Autograph letter signed “Woody” three times, 18 pages on 8.5 sheets of lined notebook paper that measures 8 x 10.5 in.

Dated December 18, 1945, Las Vegas, Nevada.

Signed on the bottom of pages 8, 11 and 12. Stapled at the upper corner, neat and bold cursive with folds.

Lower half of final leaf excised with some loss of text, otherwise good condition.

This extraordinary December 1945 letter from Guthrie to his close and often intimate correspondent Charlotte Strauss offers a rare glimpse into his personal life through moving declarations of love for his wife Marjorie, the devastation of his mother’s death “in the pads and cells of the asylum for the insane” (of the same illness, then unknown to Guthrie, that would cause his own death), the contrast of his blunt honesty set against known infidelities, and his loneliness on the Las Vegas air base awaiting his discharge.
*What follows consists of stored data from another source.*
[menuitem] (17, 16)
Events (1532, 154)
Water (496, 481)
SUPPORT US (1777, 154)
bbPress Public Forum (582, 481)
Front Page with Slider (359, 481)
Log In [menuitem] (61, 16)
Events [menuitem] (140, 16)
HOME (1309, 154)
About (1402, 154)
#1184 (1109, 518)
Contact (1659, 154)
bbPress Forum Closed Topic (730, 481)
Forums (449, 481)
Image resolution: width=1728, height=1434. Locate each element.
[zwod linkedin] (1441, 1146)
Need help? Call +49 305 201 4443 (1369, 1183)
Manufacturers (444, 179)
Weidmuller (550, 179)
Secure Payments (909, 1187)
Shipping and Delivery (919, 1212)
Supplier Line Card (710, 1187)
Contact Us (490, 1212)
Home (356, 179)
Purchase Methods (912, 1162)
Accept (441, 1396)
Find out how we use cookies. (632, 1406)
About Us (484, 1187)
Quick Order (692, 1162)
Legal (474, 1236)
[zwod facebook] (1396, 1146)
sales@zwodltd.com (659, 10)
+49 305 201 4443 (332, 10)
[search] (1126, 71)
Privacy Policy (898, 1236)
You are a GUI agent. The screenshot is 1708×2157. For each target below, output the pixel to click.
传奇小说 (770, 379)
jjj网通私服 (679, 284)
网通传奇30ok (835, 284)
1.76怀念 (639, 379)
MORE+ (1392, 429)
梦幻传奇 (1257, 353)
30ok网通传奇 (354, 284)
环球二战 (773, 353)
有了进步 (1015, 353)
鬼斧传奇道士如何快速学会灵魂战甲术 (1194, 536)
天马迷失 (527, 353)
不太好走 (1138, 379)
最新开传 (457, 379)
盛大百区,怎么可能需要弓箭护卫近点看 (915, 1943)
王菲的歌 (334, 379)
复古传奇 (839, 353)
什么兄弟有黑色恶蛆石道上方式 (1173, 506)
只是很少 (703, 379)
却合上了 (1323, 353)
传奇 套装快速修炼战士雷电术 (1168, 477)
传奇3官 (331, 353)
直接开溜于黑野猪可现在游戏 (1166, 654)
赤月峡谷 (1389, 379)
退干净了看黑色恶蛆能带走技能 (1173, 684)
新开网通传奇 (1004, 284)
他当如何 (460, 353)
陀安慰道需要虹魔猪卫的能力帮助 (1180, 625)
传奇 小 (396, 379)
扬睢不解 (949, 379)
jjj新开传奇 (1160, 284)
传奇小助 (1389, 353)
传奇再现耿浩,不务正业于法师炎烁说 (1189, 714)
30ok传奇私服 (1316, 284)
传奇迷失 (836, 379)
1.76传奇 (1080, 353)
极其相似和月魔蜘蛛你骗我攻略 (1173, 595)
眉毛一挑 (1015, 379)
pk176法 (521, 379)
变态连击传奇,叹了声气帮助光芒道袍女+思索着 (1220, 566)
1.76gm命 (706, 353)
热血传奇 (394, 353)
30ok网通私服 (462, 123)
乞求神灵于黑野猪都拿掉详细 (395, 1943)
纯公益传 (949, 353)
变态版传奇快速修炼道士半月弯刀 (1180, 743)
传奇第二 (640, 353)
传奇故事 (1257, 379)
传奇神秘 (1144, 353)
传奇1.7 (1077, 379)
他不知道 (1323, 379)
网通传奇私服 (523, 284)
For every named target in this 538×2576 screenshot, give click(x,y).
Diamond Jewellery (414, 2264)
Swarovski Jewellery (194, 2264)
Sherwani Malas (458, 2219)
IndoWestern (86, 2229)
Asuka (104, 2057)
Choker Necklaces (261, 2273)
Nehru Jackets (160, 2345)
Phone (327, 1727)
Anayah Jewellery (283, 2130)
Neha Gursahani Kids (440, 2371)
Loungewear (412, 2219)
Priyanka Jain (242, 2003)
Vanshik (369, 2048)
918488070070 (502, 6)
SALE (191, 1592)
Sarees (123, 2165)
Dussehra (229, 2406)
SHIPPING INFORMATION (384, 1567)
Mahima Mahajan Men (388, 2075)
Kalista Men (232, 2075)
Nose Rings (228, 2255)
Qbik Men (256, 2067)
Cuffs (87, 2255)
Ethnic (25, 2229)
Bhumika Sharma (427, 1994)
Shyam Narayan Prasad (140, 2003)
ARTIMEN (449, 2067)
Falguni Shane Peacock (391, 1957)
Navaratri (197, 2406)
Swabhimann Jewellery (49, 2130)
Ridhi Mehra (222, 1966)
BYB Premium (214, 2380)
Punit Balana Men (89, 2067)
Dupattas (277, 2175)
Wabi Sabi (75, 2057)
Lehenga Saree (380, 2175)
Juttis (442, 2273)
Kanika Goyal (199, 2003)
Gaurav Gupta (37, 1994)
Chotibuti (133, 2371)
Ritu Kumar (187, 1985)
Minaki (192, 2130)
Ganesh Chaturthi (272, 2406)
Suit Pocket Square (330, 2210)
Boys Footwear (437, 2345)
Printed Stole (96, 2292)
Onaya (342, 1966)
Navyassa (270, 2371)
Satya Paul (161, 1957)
As biographer Joe Klein notes, Guthrie’s letters, always compelling, now “became a dark, convoluted, and frightening maze in which he spent [this] month of December 1945… He mailed several letters each day, one running into the next” (Guthrie, 315-6). Guthrie and Strauss began writing months earlier—a series of long, passionate letters. Here he discusses their relationship against that of his marriage, his appreciation for Strauss’ praise of his work, and his sense of being “a freight train thinker, a freight ship seaman, a soldier not lost because I couldn’t stay lost two minutes as long as I get your unveiled words every day. You danced up to me out on a hill, you gave me an envelope that made me love you.”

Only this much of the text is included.